A Venetian café has given a new meaning to ‘a taste of Italy’ by purifying contaminated canal water to craft espresso.
Canal Café, located in Venice, has turned the city’s famous canals into an innovative and climate-conscious source for espresso production.
The new café opened during Venice Biennale Architecture 2025, where visitors could order coffee made from purified water sourced directly from the Arsenale Lagoon.
The innovative and sustainable invention has cast a new light on urban water systems, through turning a vital resource and popular tourist attraction into one of Italy’s cultural rituals: drinking espresso.
The café was designed by New York firm Diller Scofidio + Renfro, which masterminded a concept that is sure to attract coffee drinkers and tourists – even if just for the novelty.
In an interview with Time Out magazine, Diller Scofidio + Renfro Co-Founder Elizabeth Diller highlighted the significance of the project.
‘It’s about combining the sort of pleasure of drinking beautiful espresso while also thinking about the complexity that it takes to actually have potable water,’ says Diller. ‘I will drink the first cup of espresso, and I will be the guinea pig.’
So how does the system work?
The café, located at the back of the Arsenale site, uses a hybrid natural-artificial purification system developed in collaboration with American water system engineering company Natural Systems Utilities, and the Italian environmental and water engineering company Sodai. The project was also supported by WeBuild.
A transparent pipe draws canal water into a bio-filtration system that removes sludge, toxins, and pathogens while preserving beneficial minerals.
The process is split into two paths. One stream flows through a living, plant-based system that acts as an artificial wetland populated by salt-tolerant halophytes and ‘good’ bacteria that clean the water naturally.
The other stream undergoes reverse osmosis to remove salt and micro-particles, followed by UV disinfection. Finally, the two streams are blended to provide potable water to brew a mineral-rich espresso.
Through this unification of pioneering technology and infrastructure, café goers can, quite literally, have a taste of Venice.
What makes this coffee experience even more unique is that each step of the filtration process is visible to the public. The system is trackable and monitored in real time to ensure safety and water quality.
And the ripple effects could go far beyond coffee. Venice is a UNESCO World Heritage Site and has faced decades of challenges from flooding, pollution, and the pressures of mass tourism.
Due to climate change and rising sea levels, Venice’s MOSE system was installed to protect the city from storm surges.
Director of the 2025 Biennale Carlo Ratti explained in Time Out that Venice will simultaneously be grappling with the challenges of having too much water and ensuring there is enough drinkable water.
‘We could say that the project is a prototype of the global dilemmas we face in a time of increased climate change when our infrastructures must adapt,’ says Ratti.

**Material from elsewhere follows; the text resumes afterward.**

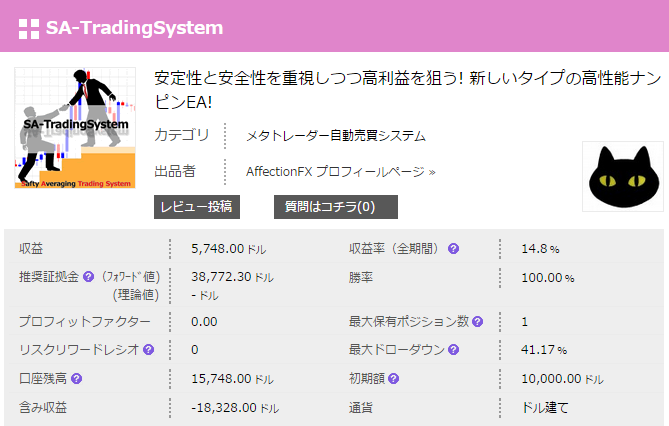
Task: Click the black cat avatar image
Action: 623,176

Those behind the water filtration system at Canal Café believe it demonstrates a working prototype for micro-scale water purification that has the potential for global applications.
At a time when sustainability in coffee is largely focused on sourcing, packaging, and emissions, the team behind the initiative believe it reorients the conversation towards water – a fundamental and often overlooked element of the coffee equation.
“Every cup of espresso is 90 per cent water,” says one engineer on the team. “If we rethink water, we can rethink everything.”
While it’s a novel concept, consumers will ultimately vote with their feet – and that comes down to taste.
According to café visitors, the espresso carries a subtle mineral quality, adding a depth to the coffee without compromising the expected flavour of a classic Italian double shot.
As the global coffee industry confronts the challenges from water scarcity to climate change, Canal Café has proposed a culturally significant and functional blueprint for a sustainable coffee brewing solution.
So it’s perhaps no surprise the installation won the Golden Lion for Best Participation at the 19th International Architecture Exhibition – La Biennale di Venezia, Intelligence. Natural. Artificial. Collective.
According to judges, it was awarded not only for its excellence in design but also for its reimagining of urban systems and cultural significance.